### Required work
Across all the entries below, how many lines mention the string "will"? Respond with a single number.

### Input material
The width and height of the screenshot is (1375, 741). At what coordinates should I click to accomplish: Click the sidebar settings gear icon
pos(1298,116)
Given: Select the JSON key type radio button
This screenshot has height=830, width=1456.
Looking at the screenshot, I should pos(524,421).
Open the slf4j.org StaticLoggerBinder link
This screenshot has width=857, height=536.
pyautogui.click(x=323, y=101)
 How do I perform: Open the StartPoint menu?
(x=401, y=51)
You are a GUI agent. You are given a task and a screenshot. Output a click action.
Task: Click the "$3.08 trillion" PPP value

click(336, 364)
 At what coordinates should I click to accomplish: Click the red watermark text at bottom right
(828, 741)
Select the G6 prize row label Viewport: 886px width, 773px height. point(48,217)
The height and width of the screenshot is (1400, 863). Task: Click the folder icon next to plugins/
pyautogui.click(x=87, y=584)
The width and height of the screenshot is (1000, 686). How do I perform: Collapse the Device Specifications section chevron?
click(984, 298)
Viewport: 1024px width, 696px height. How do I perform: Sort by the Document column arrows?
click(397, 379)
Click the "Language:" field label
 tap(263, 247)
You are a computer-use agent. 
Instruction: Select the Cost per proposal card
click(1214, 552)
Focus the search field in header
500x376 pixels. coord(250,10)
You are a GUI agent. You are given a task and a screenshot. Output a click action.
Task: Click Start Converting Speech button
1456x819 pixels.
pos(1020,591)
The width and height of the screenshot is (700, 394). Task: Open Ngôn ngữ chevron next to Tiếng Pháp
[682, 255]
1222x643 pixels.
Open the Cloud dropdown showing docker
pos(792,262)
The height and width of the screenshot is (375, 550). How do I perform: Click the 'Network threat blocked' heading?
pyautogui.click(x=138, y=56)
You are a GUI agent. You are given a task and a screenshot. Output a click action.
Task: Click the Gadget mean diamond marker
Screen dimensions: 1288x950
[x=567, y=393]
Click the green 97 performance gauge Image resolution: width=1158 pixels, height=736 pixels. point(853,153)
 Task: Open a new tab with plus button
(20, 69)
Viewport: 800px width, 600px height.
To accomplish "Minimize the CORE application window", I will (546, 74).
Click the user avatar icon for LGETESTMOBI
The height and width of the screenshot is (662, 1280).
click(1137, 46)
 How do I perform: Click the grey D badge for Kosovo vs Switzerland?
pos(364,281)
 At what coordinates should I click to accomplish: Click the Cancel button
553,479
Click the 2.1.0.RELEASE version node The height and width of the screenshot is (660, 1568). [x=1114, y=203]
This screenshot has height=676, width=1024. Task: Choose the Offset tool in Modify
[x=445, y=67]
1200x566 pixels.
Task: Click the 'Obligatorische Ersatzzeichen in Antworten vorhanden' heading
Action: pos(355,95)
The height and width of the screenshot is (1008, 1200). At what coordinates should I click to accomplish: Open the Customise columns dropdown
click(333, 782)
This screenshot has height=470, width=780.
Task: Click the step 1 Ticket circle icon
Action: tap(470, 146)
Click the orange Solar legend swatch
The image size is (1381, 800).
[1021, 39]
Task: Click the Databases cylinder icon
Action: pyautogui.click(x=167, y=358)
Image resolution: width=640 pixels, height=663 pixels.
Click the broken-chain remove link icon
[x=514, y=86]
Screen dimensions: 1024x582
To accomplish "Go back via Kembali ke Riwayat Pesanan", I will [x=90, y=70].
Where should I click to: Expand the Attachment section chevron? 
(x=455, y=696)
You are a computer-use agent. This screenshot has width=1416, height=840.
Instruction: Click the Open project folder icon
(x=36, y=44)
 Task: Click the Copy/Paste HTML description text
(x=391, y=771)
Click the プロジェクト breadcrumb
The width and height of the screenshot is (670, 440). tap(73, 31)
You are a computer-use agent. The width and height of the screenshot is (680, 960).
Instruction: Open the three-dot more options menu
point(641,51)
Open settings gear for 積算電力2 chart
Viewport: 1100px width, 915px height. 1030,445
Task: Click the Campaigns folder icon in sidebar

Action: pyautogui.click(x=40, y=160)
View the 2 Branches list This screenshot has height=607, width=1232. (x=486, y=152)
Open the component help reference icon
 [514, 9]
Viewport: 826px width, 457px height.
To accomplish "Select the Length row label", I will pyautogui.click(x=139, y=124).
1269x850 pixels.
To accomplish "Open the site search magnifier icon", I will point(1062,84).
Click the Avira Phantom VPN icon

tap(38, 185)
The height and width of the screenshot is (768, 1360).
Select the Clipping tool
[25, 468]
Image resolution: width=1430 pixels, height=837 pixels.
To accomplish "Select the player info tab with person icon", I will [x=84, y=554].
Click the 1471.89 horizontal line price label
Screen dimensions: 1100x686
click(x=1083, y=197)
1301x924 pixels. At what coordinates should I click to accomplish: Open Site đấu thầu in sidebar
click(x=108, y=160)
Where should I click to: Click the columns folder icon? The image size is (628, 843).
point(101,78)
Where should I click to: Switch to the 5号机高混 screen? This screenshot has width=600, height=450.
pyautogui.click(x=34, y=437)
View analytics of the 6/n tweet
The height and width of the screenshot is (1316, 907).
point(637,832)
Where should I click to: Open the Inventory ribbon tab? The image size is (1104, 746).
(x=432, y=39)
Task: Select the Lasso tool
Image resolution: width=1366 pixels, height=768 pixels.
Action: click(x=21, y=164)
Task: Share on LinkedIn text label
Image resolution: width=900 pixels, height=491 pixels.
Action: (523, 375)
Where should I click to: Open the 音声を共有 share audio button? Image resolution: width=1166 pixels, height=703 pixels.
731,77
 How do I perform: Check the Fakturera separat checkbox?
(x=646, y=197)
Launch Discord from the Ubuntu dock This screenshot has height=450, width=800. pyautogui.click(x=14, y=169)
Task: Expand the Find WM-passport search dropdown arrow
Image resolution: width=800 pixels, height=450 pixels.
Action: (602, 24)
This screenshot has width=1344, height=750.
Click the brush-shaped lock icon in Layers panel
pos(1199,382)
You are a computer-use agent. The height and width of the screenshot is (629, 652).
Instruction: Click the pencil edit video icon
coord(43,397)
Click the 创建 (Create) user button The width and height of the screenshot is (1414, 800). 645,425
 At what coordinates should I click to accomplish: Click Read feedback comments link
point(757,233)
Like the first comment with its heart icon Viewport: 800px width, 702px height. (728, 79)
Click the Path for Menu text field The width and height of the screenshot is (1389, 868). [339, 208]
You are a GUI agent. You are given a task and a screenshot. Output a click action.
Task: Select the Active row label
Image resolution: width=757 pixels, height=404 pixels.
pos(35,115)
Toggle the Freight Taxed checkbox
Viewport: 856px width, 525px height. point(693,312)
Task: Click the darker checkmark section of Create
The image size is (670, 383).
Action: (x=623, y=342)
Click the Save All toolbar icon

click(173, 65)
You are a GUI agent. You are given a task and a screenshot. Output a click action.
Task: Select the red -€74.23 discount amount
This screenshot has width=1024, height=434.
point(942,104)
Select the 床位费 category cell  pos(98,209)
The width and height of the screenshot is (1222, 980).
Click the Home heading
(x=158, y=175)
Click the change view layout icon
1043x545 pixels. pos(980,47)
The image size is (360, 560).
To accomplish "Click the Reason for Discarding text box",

### Answer box
5